Bharatpur is the birds’ centuries-old wintering ground, where they have not been sighted since 2002. The Siberian crane population vanished from the Central Flyway route in Siberia, which leads to India, due to ecological turbulences along the flight path.

To reinstate the traditional flyway, ornithologists around the world devised a method to bring back the young brood of the migratory species to India. A hang-glider was painted to mimic a Siberian crane and a pilot tried to lead a flock of young, captive-bred Siberian crane chicks along a part of their traditional Central flyway route.

Though travel through the full migration route was not attempted, the chicks reached Uzbekistan, nearly halfway to their destination in India. That is where the project has stalled.

“We are not able to find enough stopovers for food and satisfactory habitation for the cranes, so it is getting difficult to continue through Afghanistan and Pakistan,” said Gopi Sundar, a research associate with the International Crane Foundation.

The body undertook the project in 2002 with the All Russian Research Institute for Nature Protection. “However, this is only a temporary lull. We hope to resume the project soon,” Sundar said.

This bold initiative is an adaptation of a programme that used an ultralight aircraft, which has shown promise for the endangered Whooping cranes of the United States.

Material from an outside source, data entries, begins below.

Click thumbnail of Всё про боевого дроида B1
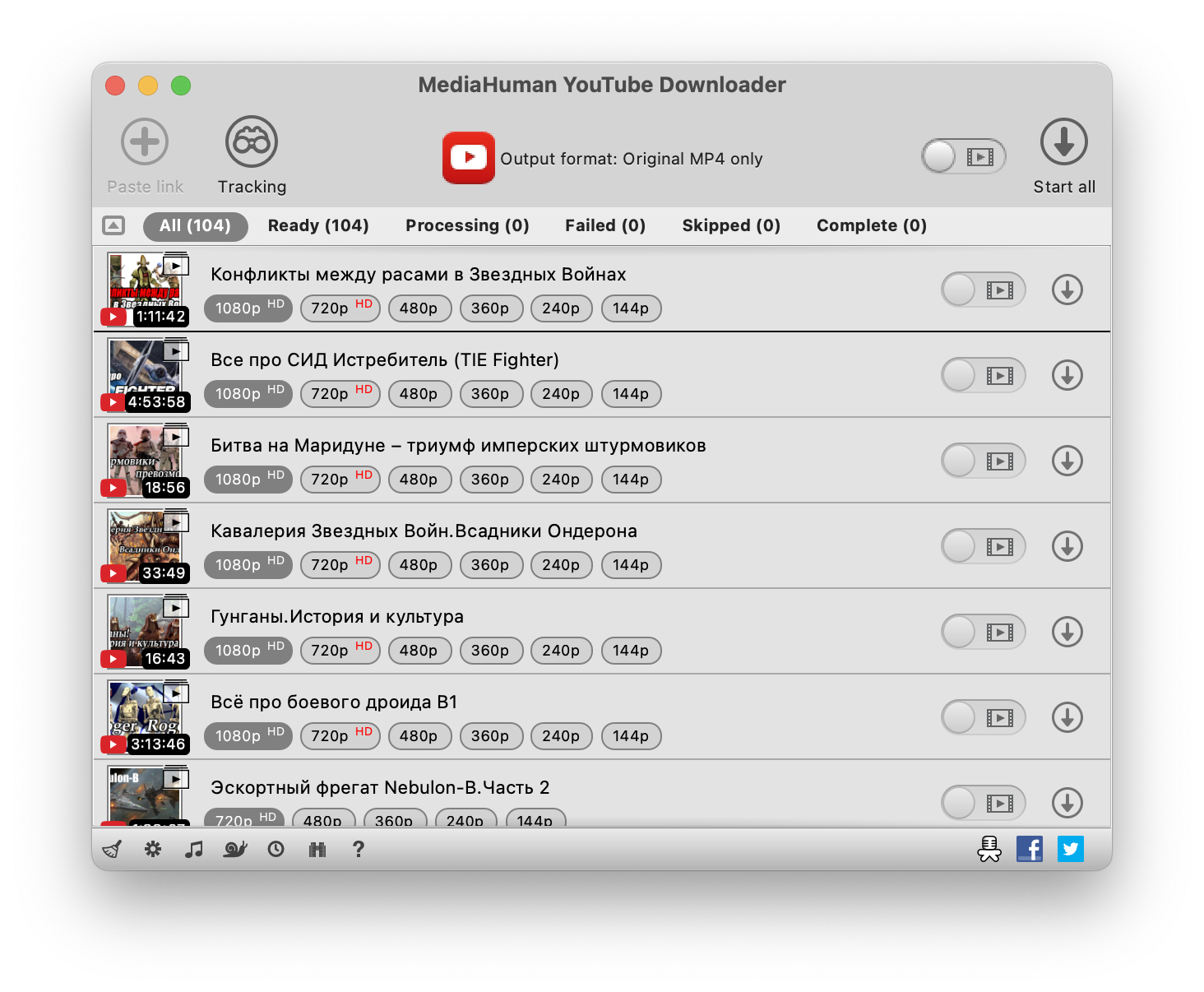 (x=145, y=714)
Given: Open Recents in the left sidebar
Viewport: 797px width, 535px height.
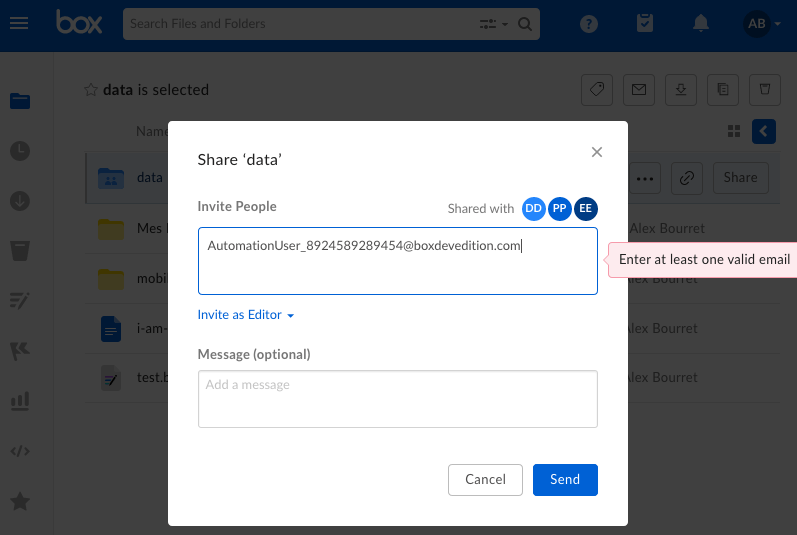Looking at the screenshot, I should pyautogui.click(x=20, y=151).
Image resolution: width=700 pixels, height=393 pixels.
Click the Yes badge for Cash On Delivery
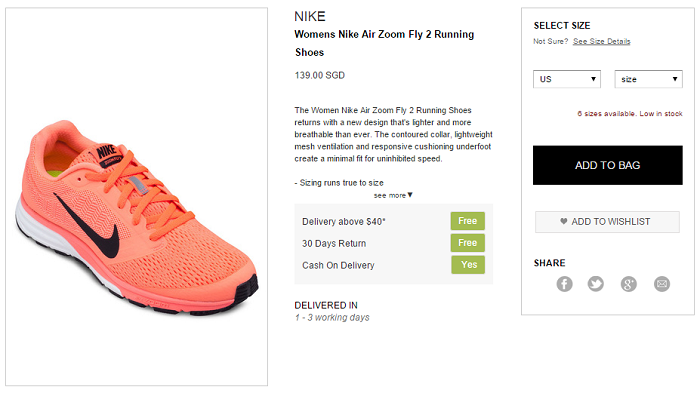click(x=467, y=265)
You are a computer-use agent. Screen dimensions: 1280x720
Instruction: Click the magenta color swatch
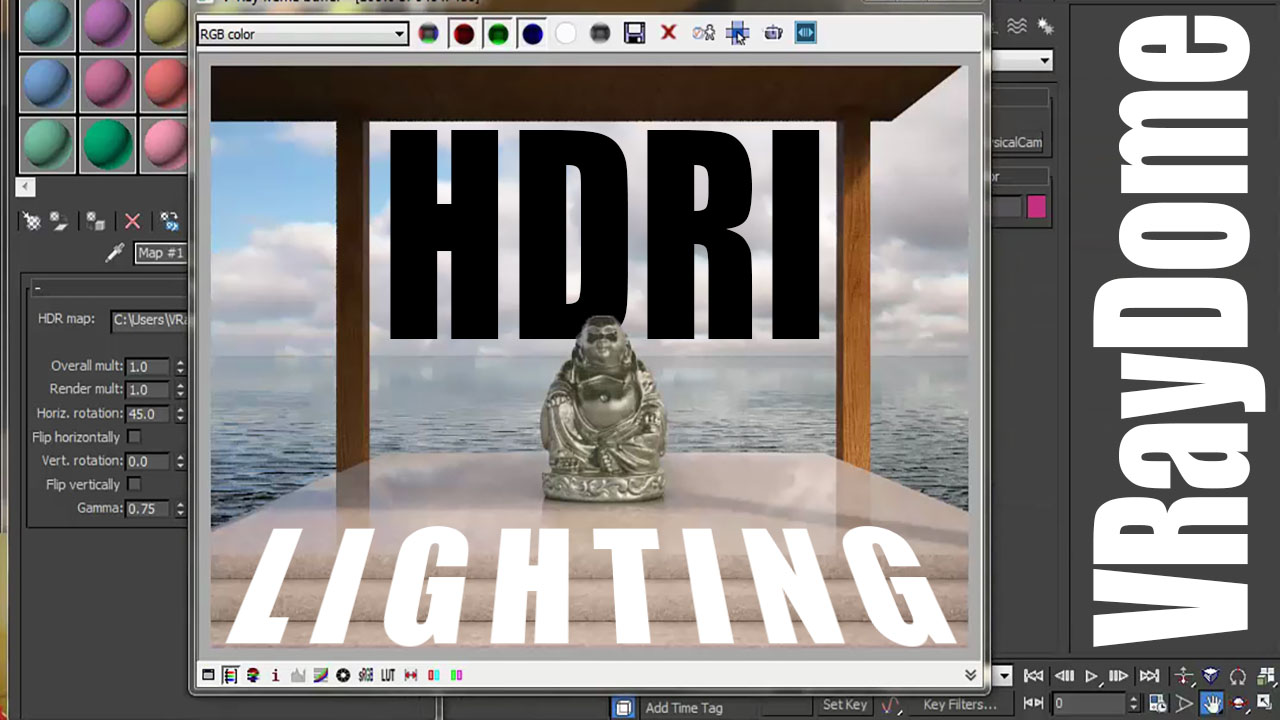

Sundar said it was critical to ensure that the Siberian cranes’ habitats were conserved all through their route, spanning Russia, Eastern Europe, Afghanistan, Pakistan and India. “Siberian cranes were hunted in Afghanistan. In other countries, the wintering grounds they used as stopovers have not been conserved properly. Birds die if they don’t get sufficient food at regular intervals, which is what happened to the Sibes,” Sundar said.

Wetlands International in Asia works with the countries concerned to spread awareness about Sibe conservation. Coordinator for the Asian Waterbird Census in Wetlands International-South Asia, Dr Bharat Jethva, said, “This critically endangered species is now only found in two populations, the eastern and western.” He said the central population of the cranes once nested in western Siberia and wintered in India.

For ornithologists, it is an ambitious yet forlorn thought to bring back the Sibes to Keoladeo National Park in Bharatpur. “We don’t know if the gorgeous cranes, whose eminence continues to attract lakhs of tourists, will ever return to India, but this ambitious project is the need of the hour,” said the director of BNHS, Dr Asad Rahmani.